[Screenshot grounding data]
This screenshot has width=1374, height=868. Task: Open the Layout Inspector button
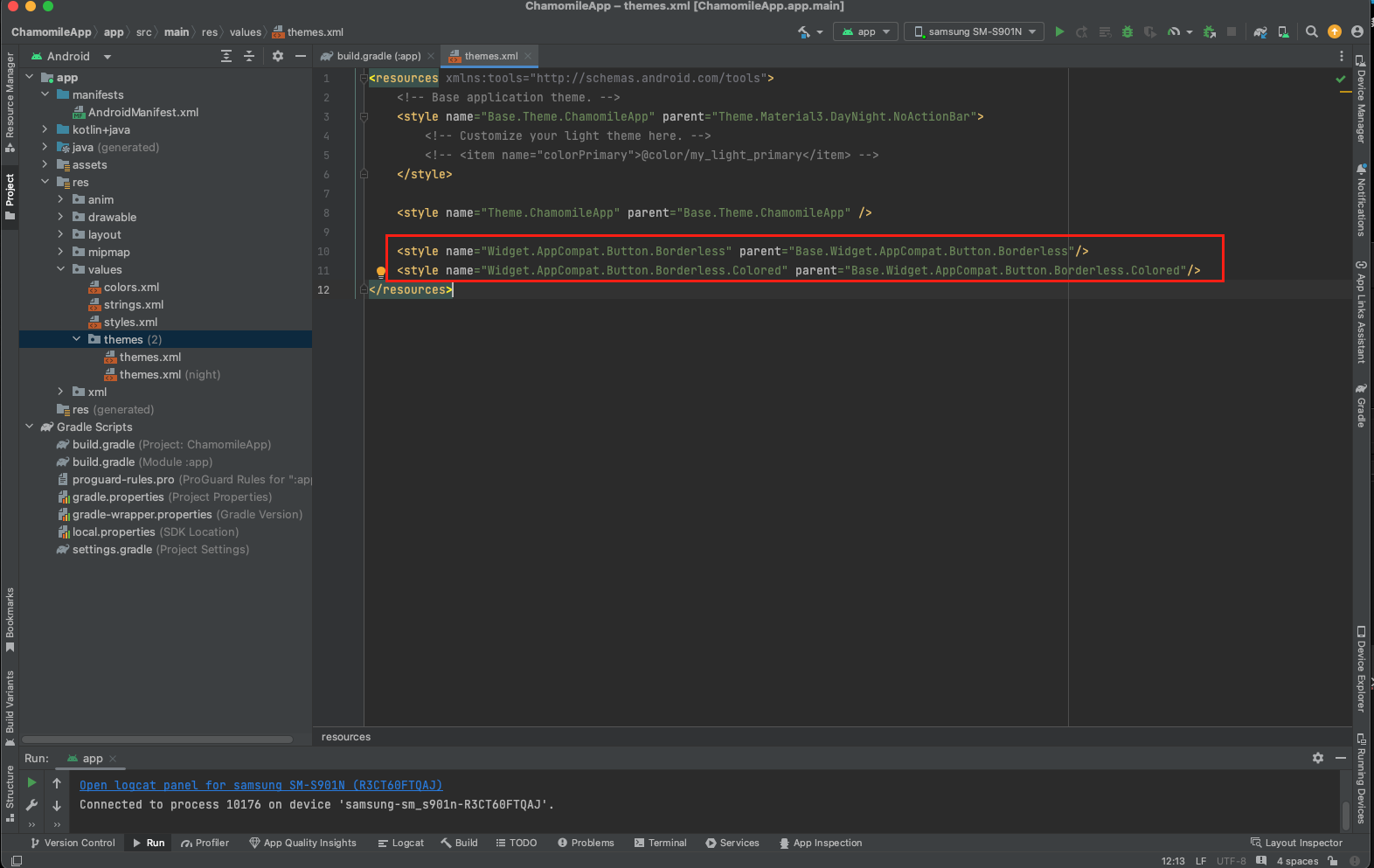(1296, 844)
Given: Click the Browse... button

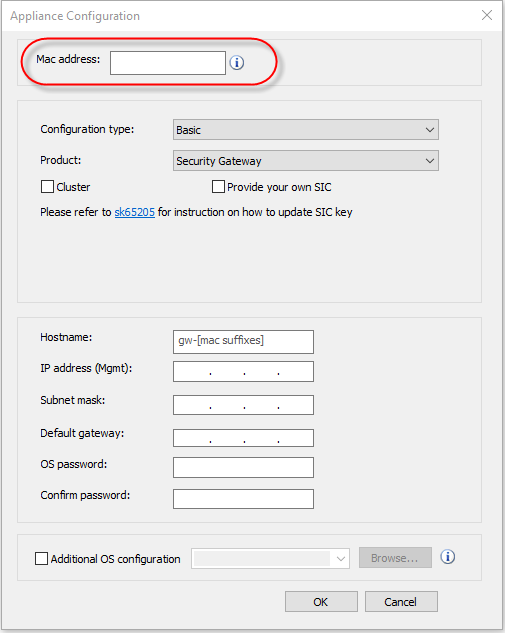Looking at the screenshot, I should point(395,558).
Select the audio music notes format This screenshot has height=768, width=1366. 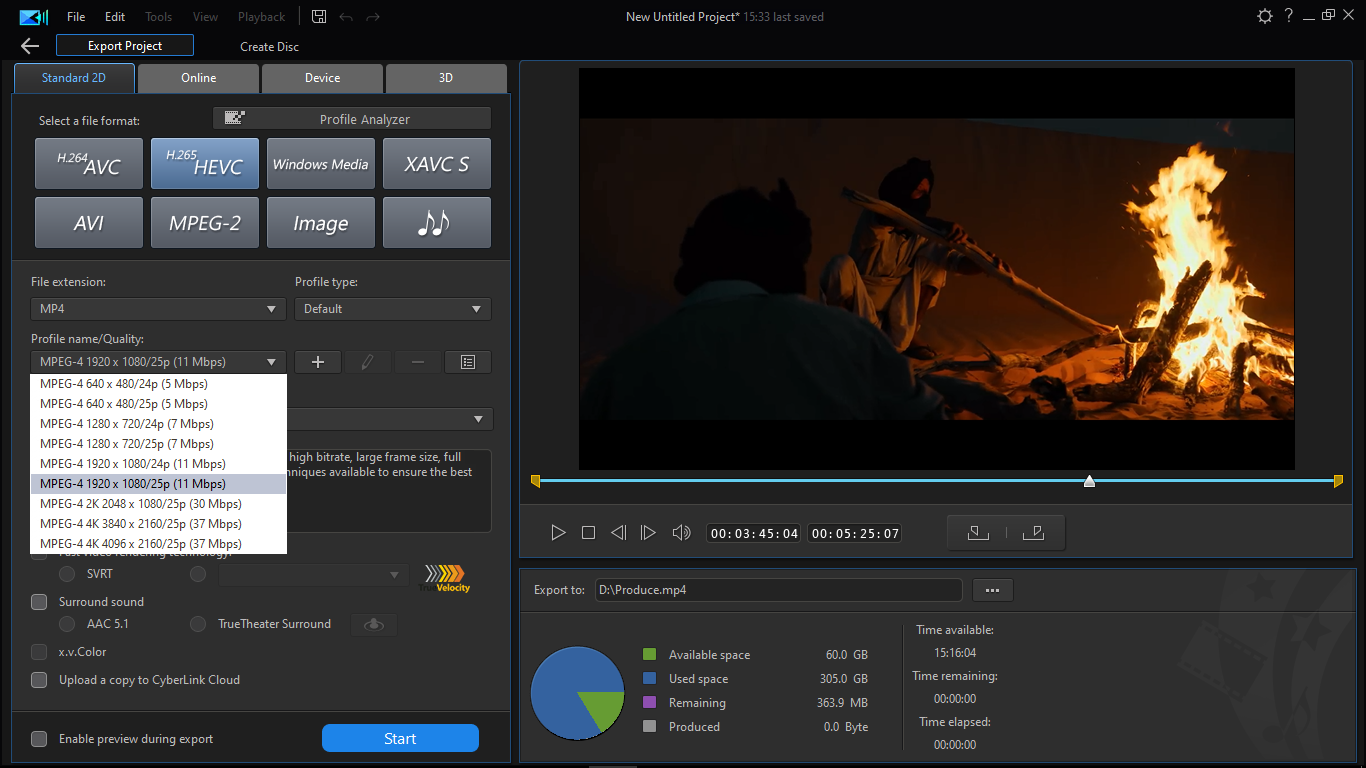436,223
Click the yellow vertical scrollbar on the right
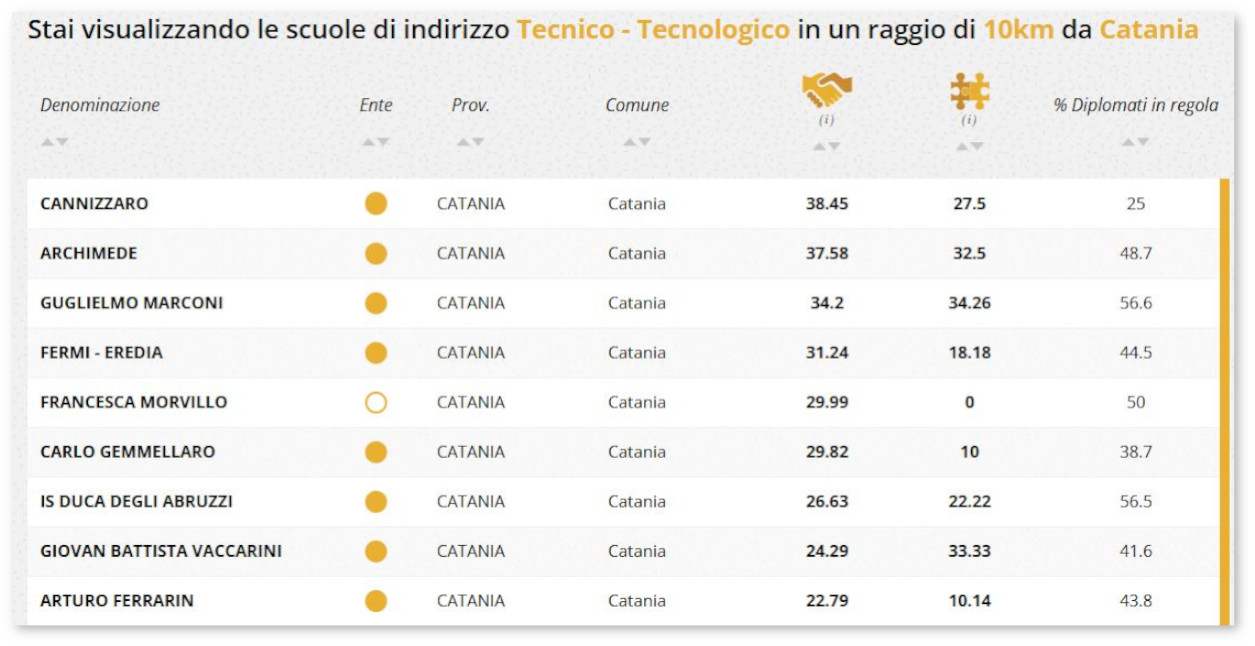Screen dimensions: 1255x646 point(1224,400)
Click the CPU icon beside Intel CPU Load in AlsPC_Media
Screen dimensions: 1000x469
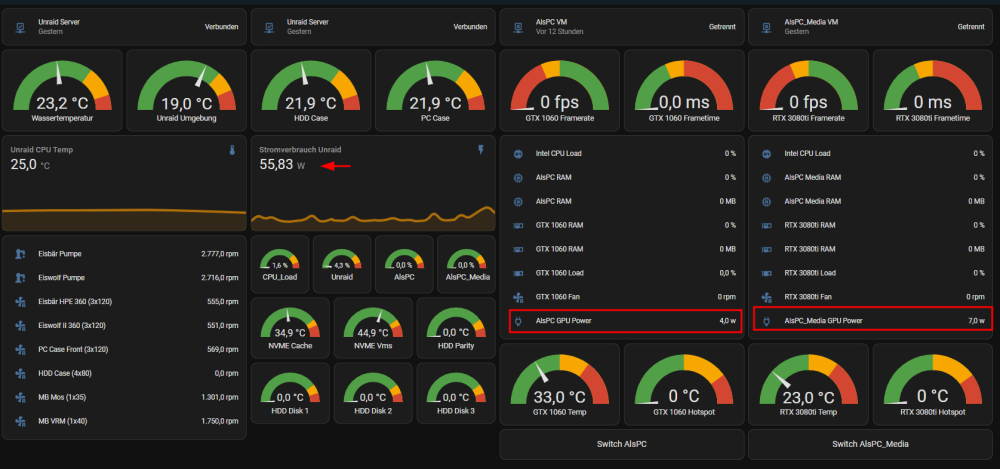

YOUR INSTRUCTIONS: Extract exactly the lines above from the line containing "Click the yellow" through the last one, both ends included, but not the pictures.

EXPECTED ANSWER:
Click the yellow vertical scrollbar on the right
Screen dimensions: 1255x646 point(1224,400)
Click the CPU icon beside Intel CPU Load in AlsPC_Media
Screen dimensions: 1000x469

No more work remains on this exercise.